Task description: Nothing outside the range below should be printed. Output exactly the lines from the line with "This screenshot has width=1000, height=625." to the line with "Task: Open the", both included.

------------------------------------------------

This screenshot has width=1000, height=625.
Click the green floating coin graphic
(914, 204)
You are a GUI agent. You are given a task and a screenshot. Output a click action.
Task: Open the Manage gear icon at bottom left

------------------------------------------------

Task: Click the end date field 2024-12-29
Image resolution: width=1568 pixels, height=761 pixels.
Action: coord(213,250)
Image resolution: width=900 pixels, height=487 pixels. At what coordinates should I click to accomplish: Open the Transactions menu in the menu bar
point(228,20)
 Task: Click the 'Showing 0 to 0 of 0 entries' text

------------------------------------------------

Completed task:
This screenshot has width=1000, height=625.
Click the green floating coin graphic
(914, 204)
You are a GUI agent. You are given a task and a screenshot. Output a click action.
Task: Open the Manage gear icon at bottom left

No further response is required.